● **Work request**: Repeat, line for line, only the span that opens at the "Click the Edit pencil icon" line and closes at the final line below. Skip the pictures.

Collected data
--- START ---

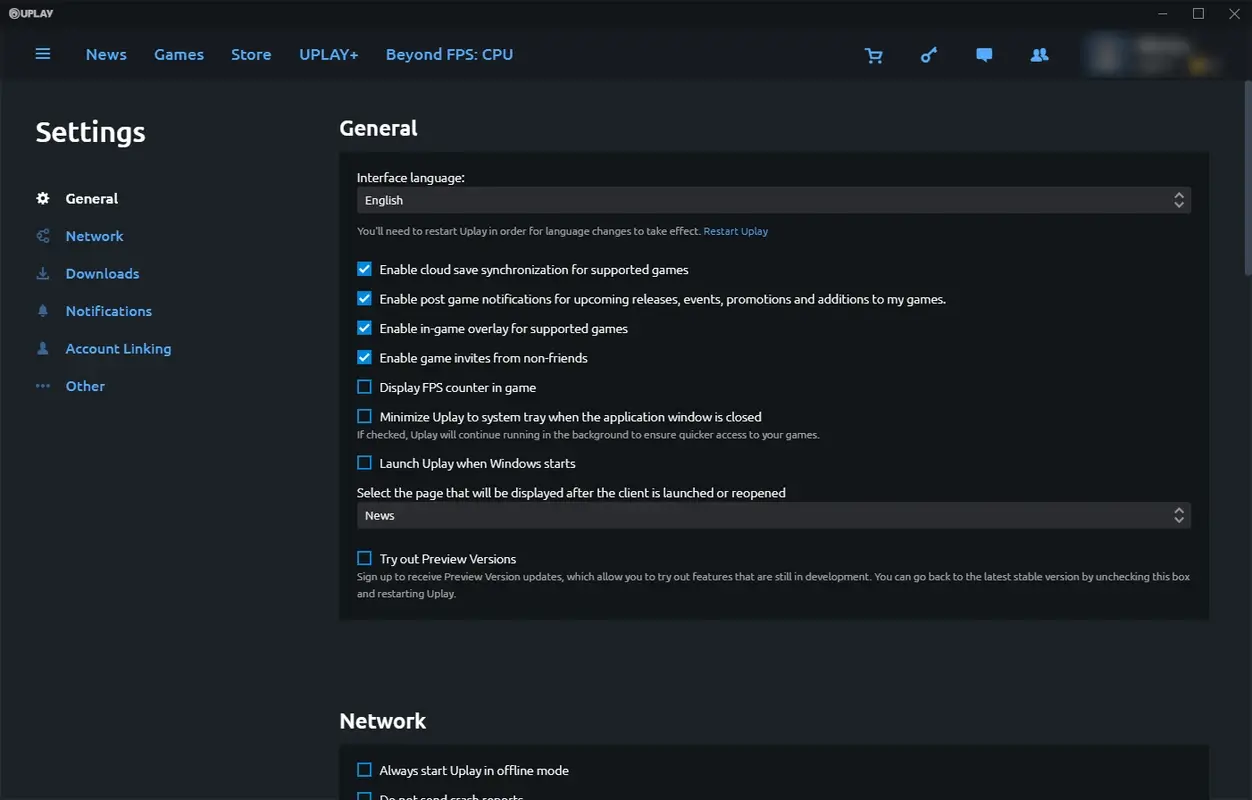Image resolution: width=1252 pixels, height=800 pixels.
Task: Select the Downloads settings section
Action: click(103, 273)
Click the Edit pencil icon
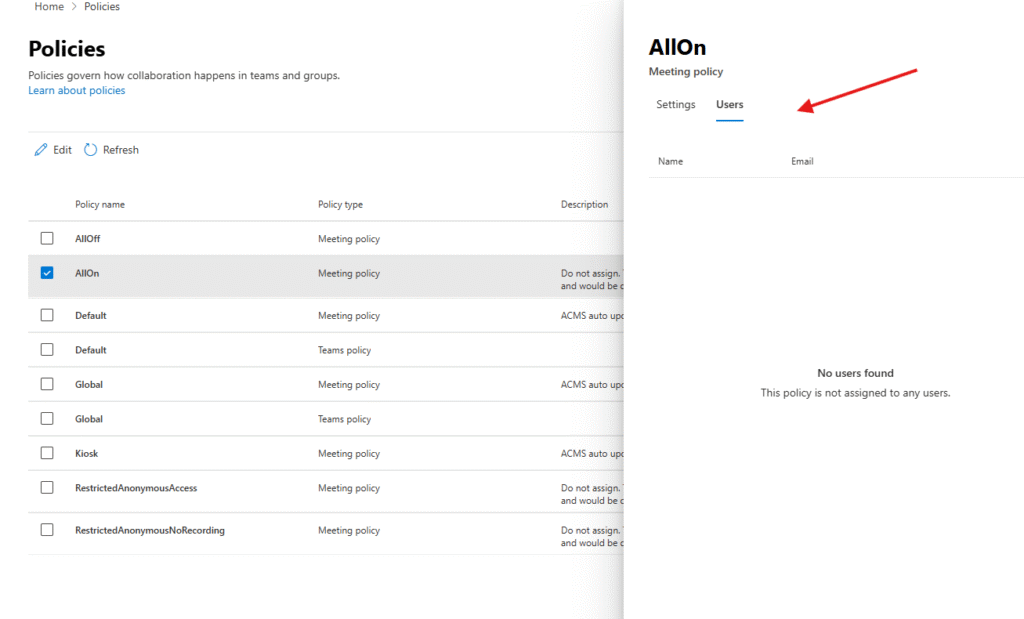This screenshot has height=619, width=1024. 41,150
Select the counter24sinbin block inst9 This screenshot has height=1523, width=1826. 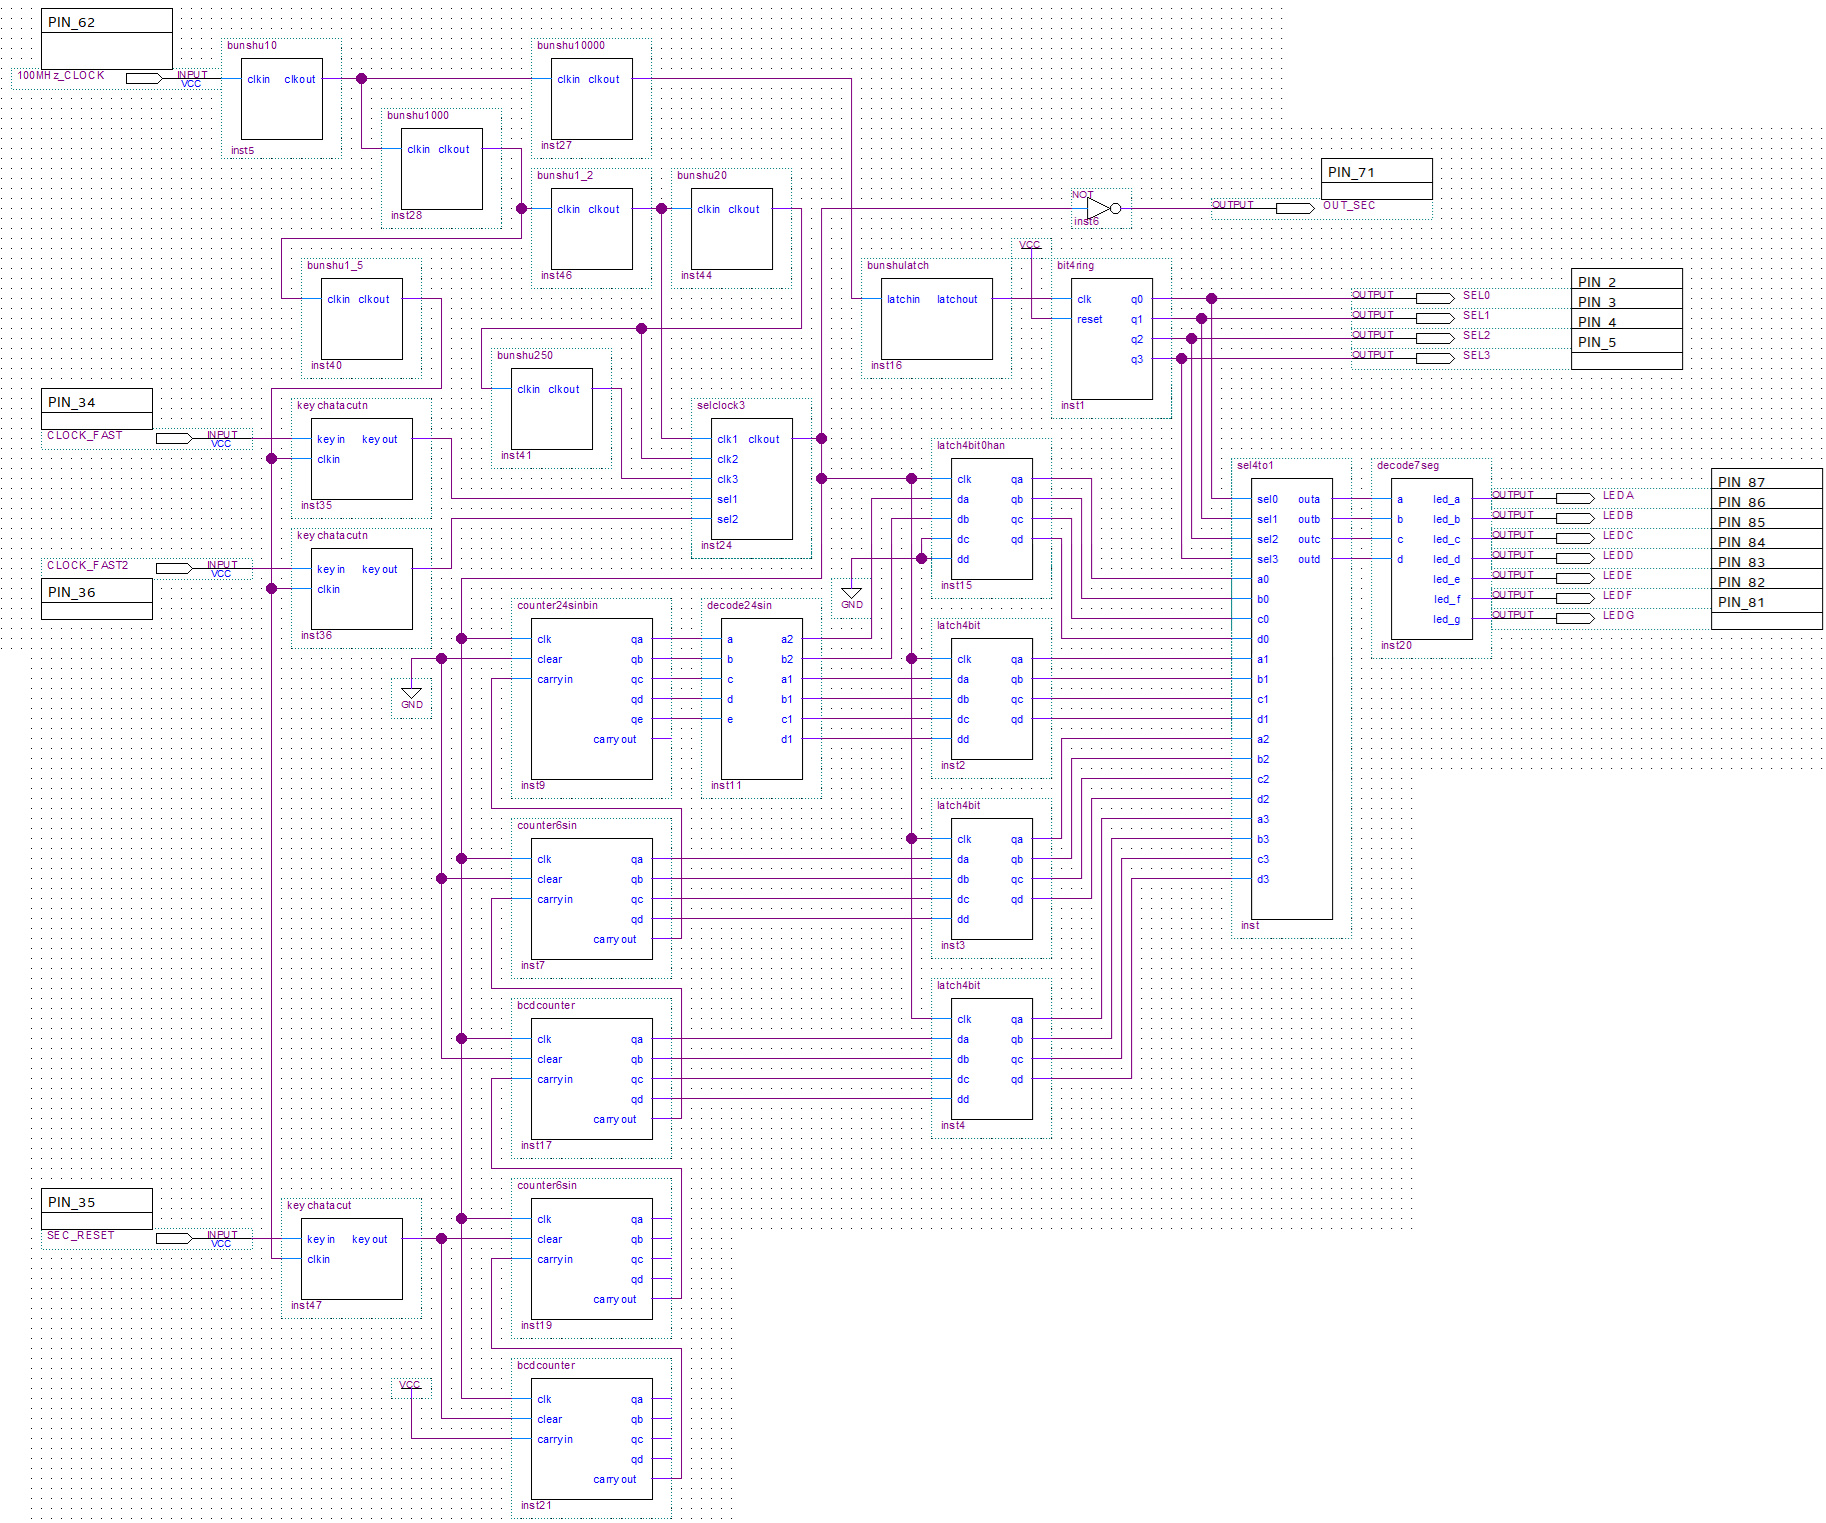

--- END ---

● **Your response**:
Click the Edit pencil icon
This screenshot has height=619, width=1024. 41,150
Select the counter24sinbin block inst9 This screenshot has height=1523, width=1826. 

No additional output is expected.